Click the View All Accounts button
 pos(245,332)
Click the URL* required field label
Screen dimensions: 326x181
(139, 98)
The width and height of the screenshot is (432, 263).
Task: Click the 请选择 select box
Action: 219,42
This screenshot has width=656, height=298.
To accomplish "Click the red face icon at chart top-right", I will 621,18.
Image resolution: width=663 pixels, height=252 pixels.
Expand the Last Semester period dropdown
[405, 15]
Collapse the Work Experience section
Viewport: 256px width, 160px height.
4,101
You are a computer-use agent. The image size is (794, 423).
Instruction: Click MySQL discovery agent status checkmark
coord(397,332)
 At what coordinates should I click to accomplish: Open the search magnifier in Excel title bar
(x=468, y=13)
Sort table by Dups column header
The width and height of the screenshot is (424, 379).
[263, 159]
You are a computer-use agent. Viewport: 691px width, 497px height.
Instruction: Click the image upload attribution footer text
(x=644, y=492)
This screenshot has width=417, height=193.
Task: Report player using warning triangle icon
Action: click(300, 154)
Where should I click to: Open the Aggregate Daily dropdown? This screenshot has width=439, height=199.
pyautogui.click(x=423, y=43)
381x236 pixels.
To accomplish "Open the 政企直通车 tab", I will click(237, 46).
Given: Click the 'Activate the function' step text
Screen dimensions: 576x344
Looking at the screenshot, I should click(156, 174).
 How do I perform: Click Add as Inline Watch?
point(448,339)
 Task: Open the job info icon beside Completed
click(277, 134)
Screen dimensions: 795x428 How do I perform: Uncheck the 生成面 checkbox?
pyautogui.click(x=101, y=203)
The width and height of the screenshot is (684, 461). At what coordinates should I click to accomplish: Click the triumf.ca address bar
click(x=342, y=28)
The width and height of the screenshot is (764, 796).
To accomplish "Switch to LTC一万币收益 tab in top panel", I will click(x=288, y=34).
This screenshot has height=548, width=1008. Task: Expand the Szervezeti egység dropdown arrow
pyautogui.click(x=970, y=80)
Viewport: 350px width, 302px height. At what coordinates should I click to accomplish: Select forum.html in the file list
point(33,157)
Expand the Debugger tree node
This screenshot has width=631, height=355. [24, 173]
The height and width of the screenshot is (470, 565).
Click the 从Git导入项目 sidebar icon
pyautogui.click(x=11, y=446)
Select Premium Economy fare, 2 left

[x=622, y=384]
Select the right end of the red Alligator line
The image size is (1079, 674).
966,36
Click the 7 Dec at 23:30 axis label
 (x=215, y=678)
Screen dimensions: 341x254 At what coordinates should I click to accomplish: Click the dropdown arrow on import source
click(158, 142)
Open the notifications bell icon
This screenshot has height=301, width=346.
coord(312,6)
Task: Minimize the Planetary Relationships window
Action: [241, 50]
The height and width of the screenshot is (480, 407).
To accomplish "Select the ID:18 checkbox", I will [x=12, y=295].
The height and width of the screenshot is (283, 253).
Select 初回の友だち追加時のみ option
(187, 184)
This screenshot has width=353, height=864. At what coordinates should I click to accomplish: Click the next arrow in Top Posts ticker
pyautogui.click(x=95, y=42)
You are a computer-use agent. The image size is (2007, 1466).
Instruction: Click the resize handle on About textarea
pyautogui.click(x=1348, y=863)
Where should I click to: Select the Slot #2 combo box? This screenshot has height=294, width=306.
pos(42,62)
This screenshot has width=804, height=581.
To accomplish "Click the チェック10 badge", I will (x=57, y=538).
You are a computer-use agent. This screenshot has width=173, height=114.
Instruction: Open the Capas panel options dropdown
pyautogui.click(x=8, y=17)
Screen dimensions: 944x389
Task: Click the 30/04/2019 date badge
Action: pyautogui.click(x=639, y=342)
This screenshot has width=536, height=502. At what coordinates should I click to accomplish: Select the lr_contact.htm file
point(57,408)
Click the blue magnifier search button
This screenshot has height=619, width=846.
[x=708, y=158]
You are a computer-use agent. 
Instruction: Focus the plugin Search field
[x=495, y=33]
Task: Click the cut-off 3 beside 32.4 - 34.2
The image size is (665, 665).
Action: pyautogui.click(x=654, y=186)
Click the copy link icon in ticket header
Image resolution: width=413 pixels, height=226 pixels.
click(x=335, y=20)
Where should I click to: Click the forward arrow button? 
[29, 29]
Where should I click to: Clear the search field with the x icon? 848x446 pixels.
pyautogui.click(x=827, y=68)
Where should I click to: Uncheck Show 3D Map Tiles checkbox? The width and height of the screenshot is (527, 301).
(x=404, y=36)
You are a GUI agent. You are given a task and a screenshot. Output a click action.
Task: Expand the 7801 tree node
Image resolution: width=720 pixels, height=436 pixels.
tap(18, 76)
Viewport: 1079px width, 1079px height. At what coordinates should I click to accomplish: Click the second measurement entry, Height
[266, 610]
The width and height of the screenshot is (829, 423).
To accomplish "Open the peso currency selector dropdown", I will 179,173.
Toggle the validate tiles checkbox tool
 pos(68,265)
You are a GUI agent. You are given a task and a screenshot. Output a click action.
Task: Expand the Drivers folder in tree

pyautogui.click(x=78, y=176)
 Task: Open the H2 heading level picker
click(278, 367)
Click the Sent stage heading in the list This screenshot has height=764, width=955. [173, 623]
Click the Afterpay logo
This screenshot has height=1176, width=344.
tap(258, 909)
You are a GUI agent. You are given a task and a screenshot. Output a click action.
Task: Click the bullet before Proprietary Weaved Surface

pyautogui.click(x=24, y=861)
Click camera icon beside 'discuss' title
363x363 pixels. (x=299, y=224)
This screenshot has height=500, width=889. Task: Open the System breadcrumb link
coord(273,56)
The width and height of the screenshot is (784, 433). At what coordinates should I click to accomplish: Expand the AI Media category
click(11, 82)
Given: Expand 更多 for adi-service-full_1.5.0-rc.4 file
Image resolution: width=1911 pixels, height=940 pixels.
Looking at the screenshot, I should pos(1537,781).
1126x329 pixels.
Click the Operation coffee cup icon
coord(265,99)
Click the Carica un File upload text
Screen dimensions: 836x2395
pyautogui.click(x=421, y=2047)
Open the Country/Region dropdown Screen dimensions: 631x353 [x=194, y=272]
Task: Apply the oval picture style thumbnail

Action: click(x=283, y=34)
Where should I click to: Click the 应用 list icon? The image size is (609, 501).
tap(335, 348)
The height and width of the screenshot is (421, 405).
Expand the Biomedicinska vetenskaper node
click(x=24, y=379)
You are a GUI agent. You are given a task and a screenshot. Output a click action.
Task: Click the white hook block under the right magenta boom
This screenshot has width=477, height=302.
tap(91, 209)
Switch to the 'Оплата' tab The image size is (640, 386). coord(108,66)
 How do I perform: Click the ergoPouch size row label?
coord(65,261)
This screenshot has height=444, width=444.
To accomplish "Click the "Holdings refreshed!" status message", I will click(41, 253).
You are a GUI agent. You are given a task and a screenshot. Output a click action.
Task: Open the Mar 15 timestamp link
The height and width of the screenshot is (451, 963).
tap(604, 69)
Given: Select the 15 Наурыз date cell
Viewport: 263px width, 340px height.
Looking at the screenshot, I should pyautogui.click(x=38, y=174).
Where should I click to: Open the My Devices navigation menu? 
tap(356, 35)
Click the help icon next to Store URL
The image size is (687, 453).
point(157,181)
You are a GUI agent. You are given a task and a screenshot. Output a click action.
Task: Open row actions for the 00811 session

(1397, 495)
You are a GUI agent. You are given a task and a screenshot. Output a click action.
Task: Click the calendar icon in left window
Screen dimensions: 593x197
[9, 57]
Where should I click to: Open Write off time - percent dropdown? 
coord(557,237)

#### INSTRUCTIONS TO FOLLOW:
Print the records above verbatim from their first line to the line containing "You are a computer-use agent. Viewport: 691px", both included, and stop there.

#### RESULT OF THIS EXERCISE:
Click the View All Accounts button
 pos(245,332)
Click the URL* required field label
Screen dimensions: 326x181
(139, 98)
The width and height of the screenshot is (432, 263).
Task: Click the 请选择 select box
Action: 219,42
This screenshot has width=656, height=298.
To accomplish "Click the red face icon at chart top-right", I will 621,18.
Image resolution: width=663 pixels, height=252 pixels.
Expand the Last Semester period dropdown
[405, 15]
Collapse the Work Experience section
Viewport: 256px width, 160px height.
4,101
You are a computer-use agent. The image size is (794, 423).
Instruction: Click MySQL discovery agent status checkmark
coord(397,332)
 At what coordinates should I click to accomplish: Open the search magnifier in Excel title bar
(x=468, y=13)
Sort table by Dups column header
The width and height of the screenshot is (424, 379).
[263, 159]
You are a computer-use agent. Viewport: 691px width, 497px height.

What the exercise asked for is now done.